#### [やるべきこと]
日本ソマリア青年機構についての元の文書によると、この団体の主な活動内容は何ですか。

#### [元の文書]
+ + + + +
日本ソマリア青年機構とは、ソマリアを支援する学生NGOで、ギャングの更生を支援することが主な活動内容だ。つい先日レディフォーで130万円の資金調達にも成功した。
永井さんは大学一年のときに、ケニアのイスリー地区を訪れる。イスリー地区はソマリアからの難民が住む街であり、現地のケニア人も寄りつかないほど治安が悪く、テロリストの巣窟とまで言われる場所であった。
しかし、永井さんがイスリー地区で目にしたのはごく普通のソマリア人が生活している姿で、決してテロリストのような人々がいるとはどうしても思えなかった。
帰国後、イスリー地区でのことを忘れることができず、すぐソマリアについて調べた。すると、ソマリアが抱えている根深い問題を目の当たりにすることになった。機能しない政府、テロリストになる10代・20代の若者たち、拷問・処刑が当たり前の毎日。
そんなことを知っていくうちに、永井さんは耐えがたい痛みを感じるようになる。そして、仲間を集めてこの問題を解決しようと動きだす...
+ + + + +
#### [与えられたデータ]
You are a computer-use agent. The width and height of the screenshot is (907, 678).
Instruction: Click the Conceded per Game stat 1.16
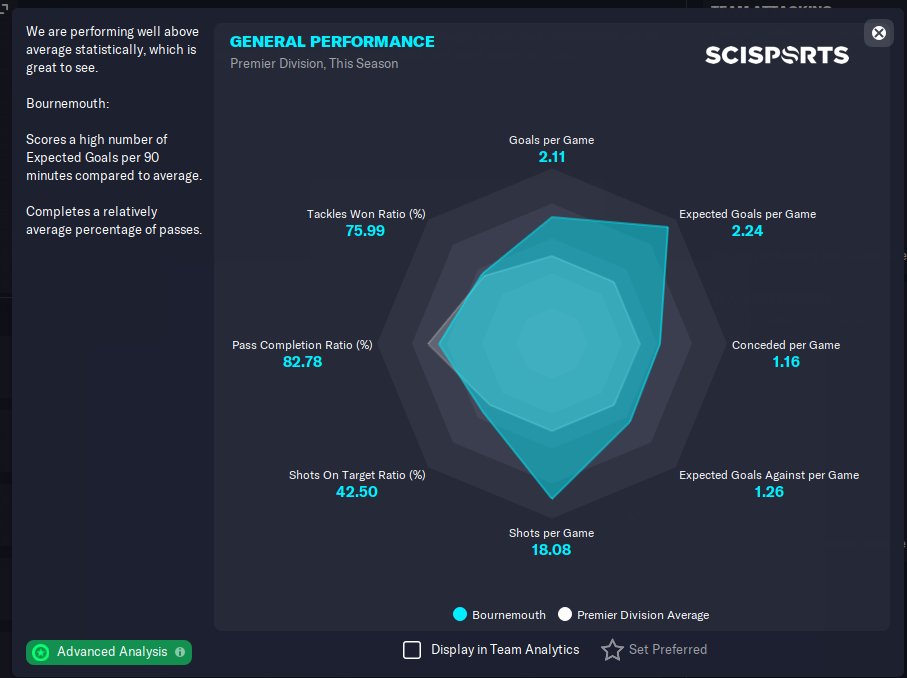pos(786,362)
+ + + + +
#### [解答]
ギャングの更生を支援することです。